Cierto también que el conflicto palestino merece una solución. Probablemente dos estados siempre que se garantice la paz.
Porque para crear un estado y seguir mandando misiles pues tampoco.
Pero a los palestinos los han abandonando los mismos países árabes, que han ido estableciendo relaciones con Israel desde el 2020: Baréin, Emiratos Árabes Unidos, Sudán y Marruecos.
En fin, si Barcelona hubiera aprovechado sólo un 1% del hermanamiento con Tel Aviv quizá hasta habríamos podido pillar algo del enorme desarrollo económico y tecnológico de la ciudad.
Al salir de la estación central, por ejemplo, me quedé de piedra. Aquello parecía Manhattan por la altura y la singularidad de los edificios.
Incluso construyendo a destajo por la noche.
¿Saben que era Tel Aviv hace apenas unos años?

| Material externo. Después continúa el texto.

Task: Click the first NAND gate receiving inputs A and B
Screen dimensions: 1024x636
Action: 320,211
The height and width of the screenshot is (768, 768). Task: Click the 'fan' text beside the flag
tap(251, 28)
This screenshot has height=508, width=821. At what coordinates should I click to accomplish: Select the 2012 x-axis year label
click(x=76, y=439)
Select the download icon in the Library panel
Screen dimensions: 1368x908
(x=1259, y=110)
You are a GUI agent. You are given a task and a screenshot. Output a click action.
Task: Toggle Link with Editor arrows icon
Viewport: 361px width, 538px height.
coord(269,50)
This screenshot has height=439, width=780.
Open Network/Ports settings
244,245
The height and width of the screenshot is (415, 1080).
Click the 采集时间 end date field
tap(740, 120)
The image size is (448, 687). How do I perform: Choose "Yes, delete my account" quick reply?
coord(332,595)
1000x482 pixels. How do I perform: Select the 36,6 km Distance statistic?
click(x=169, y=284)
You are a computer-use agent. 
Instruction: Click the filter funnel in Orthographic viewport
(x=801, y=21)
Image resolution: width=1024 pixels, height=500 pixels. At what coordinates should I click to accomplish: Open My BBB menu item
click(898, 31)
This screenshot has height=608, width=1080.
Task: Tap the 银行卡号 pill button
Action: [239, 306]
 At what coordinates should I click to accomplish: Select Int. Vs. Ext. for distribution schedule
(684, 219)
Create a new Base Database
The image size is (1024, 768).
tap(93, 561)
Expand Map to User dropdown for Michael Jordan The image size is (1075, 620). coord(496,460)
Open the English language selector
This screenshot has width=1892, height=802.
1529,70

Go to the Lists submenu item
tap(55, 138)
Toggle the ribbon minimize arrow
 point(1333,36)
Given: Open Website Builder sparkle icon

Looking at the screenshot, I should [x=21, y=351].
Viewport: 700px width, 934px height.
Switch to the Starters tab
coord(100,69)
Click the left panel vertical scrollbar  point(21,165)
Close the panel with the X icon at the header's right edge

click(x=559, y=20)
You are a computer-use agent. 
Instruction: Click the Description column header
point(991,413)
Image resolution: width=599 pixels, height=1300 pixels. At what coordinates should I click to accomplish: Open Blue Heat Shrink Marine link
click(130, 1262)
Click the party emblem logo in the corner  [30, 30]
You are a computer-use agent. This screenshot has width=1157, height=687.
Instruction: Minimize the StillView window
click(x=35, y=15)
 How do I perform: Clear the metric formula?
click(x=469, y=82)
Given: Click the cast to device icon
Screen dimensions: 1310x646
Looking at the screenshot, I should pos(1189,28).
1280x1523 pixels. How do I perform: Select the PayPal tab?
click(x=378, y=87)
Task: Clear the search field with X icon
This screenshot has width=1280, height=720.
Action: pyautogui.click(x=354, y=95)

Nada apenas un puñado de arena.
Los judíos de la vecina localidad árabe de Jaffa decidieron en 1906 fundar una nueva ciudad en la costa.
Hasta se sortearon los terrenos. Hay una foto histórica que lo refleja.
Hoy, como decía, es una de las capitales económicas del mundo.
Pero Ada Colau, con su estrechez de miras, a lo suyo.